How to complete this task: Look through the listing below and write out exactly the lines from the line with "Screen dimensions: 471x650" to the line with "The height and width of the screenshot is (133, 273).", both included, and no others.

*** Opening of Record excerpts ***

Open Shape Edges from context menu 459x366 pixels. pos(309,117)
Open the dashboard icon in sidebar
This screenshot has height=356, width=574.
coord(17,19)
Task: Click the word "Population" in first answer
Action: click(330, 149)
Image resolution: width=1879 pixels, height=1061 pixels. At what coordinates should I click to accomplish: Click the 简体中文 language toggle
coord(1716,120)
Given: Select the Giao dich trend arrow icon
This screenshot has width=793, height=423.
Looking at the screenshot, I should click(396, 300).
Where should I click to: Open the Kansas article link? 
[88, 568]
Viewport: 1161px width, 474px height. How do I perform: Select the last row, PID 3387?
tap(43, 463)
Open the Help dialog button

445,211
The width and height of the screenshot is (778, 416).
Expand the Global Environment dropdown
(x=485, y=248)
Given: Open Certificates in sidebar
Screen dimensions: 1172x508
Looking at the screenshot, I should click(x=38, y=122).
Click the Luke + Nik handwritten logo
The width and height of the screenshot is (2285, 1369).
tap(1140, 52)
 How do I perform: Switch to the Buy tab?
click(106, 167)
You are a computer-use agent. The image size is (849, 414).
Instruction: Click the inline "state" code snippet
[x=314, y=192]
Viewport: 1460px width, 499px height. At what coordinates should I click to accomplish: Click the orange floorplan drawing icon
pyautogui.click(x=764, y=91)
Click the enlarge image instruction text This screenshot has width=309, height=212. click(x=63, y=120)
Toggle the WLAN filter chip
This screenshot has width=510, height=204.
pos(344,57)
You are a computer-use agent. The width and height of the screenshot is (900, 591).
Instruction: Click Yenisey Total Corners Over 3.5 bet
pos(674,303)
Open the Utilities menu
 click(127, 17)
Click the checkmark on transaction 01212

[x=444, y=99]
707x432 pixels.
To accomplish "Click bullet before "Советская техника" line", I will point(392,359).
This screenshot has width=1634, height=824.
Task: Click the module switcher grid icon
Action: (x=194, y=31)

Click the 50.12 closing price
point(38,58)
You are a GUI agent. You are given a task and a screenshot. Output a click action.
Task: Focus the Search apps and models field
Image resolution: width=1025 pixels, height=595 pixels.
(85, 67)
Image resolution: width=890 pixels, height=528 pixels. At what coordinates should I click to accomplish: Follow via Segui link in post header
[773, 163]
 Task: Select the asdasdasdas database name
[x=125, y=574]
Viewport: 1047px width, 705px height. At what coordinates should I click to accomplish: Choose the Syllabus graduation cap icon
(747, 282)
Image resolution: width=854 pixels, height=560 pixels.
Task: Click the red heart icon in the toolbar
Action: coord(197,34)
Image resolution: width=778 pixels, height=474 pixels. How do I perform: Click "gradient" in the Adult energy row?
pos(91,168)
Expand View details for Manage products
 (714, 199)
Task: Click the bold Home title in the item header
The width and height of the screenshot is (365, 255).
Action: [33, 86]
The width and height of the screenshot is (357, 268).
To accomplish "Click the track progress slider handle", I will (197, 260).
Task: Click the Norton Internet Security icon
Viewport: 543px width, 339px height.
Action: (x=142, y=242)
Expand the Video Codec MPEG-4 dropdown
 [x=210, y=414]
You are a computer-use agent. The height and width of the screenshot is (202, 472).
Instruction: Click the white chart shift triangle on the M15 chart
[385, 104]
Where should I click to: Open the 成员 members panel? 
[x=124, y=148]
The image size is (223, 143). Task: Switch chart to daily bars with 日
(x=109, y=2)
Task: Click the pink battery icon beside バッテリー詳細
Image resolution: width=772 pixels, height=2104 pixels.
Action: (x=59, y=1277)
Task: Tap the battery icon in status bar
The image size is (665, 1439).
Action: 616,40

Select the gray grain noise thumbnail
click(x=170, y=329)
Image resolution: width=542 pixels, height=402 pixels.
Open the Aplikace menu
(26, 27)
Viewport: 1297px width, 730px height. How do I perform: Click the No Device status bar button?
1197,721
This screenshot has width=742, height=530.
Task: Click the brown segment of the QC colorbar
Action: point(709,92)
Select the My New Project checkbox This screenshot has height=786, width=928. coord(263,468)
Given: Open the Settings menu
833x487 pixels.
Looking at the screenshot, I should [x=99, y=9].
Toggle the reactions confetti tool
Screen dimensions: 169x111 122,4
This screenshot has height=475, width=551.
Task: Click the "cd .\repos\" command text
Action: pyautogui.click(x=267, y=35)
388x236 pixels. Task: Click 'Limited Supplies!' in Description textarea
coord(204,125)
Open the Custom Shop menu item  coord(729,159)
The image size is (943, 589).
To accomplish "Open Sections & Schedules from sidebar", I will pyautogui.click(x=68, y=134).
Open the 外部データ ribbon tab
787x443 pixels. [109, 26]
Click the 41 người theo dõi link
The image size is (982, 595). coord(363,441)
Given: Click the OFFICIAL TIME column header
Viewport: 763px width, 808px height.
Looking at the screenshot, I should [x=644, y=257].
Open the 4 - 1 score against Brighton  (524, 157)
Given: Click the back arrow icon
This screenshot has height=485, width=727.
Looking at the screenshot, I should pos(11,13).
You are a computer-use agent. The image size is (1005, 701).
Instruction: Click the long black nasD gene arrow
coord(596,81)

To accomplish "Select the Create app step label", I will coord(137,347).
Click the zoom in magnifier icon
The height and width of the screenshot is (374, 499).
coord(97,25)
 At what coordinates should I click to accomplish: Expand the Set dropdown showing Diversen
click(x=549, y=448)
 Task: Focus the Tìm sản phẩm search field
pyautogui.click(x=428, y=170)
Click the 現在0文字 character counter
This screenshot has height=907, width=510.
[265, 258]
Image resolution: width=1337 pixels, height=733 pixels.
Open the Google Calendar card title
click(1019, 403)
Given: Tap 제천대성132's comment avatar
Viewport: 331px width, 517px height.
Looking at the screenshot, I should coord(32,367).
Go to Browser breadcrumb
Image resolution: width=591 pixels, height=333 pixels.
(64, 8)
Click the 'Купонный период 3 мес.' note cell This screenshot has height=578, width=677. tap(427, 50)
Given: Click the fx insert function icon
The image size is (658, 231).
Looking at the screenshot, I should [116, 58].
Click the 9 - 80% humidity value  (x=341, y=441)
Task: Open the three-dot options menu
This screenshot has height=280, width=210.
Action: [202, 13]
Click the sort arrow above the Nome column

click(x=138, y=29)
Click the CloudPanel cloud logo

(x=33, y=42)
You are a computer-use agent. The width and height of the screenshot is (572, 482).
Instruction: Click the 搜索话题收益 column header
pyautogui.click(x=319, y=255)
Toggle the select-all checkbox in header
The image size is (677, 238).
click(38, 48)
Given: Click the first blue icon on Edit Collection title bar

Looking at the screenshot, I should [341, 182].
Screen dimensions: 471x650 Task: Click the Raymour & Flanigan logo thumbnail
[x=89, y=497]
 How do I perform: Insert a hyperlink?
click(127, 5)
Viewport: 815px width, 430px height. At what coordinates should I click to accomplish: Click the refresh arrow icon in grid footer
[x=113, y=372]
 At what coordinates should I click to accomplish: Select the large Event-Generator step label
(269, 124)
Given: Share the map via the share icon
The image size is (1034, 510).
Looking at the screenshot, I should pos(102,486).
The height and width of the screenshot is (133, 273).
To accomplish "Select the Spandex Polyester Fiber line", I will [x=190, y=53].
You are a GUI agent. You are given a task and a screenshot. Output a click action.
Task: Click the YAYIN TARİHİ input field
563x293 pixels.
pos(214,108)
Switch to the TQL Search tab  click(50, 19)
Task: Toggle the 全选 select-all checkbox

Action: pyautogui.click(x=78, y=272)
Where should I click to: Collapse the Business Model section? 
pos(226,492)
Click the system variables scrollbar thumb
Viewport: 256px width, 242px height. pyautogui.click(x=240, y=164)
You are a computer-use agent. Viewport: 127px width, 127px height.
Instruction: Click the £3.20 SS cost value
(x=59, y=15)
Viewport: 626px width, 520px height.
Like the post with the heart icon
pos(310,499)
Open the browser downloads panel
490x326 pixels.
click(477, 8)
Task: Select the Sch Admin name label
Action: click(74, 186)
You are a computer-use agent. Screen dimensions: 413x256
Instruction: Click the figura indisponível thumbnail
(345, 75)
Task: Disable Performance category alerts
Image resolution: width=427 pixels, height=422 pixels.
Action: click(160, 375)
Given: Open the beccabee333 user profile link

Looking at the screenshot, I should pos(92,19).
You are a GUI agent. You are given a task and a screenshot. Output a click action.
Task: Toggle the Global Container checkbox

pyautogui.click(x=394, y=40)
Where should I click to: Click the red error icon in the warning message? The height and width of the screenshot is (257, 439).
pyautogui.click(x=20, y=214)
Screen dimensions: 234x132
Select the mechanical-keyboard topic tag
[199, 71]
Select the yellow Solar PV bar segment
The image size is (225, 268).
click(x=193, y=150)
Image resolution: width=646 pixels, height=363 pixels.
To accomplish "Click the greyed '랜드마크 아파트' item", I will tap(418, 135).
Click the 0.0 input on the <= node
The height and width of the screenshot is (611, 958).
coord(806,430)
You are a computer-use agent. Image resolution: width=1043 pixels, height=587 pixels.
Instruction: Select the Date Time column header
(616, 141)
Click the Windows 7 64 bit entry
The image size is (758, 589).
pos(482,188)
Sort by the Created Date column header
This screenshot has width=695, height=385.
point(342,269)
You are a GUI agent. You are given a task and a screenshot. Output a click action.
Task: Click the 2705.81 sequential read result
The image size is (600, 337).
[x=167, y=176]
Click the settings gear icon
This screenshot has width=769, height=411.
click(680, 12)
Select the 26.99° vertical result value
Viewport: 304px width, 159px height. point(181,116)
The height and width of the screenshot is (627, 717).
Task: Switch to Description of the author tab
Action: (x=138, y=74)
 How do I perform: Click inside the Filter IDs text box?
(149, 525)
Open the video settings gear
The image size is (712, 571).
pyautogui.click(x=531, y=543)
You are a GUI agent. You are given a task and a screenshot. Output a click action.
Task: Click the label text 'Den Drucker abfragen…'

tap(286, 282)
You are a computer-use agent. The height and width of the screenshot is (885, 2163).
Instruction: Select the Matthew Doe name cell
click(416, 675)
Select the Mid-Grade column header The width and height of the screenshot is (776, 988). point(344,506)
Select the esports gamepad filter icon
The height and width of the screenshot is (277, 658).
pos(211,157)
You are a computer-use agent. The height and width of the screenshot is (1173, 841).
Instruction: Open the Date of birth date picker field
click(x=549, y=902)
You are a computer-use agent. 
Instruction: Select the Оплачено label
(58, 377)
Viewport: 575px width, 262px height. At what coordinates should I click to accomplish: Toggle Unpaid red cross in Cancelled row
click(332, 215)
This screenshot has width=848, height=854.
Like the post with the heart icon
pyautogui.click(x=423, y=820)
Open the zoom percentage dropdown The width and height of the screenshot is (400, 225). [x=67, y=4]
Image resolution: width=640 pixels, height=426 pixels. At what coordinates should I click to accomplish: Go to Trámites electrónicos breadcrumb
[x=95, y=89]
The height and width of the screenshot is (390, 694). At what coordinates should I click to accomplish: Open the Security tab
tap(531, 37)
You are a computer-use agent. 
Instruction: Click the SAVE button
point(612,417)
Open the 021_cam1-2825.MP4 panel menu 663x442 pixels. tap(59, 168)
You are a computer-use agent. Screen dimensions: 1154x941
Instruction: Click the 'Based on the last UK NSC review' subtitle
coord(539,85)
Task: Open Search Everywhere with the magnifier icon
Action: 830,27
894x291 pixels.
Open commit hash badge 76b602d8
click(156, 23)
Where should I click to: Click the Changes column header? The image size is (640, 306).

*** Close of Record excerpts ***

Exercise answer:
Screen dimensions: 471x650 Task: Click the Raymour & Flanigan logo thumbnail
[x=89, y=497]
 How do I perform: Insert a hyperlink?
click(127, 5)
Viewport: 815px width, 430px height. At what coordinates should I click to accomplish: Click the refresh arrow icon in grid footer
[x=113, y=372]
 At what coordinates should I click to accomplish: Select the large Event-Generator step label
(269, 124)
Given: Share the map via the share icon
The image size is (1034, 510).
Looking at the screenshot, I should pos(102,486).
The height and width of the screenshot is (133, 273).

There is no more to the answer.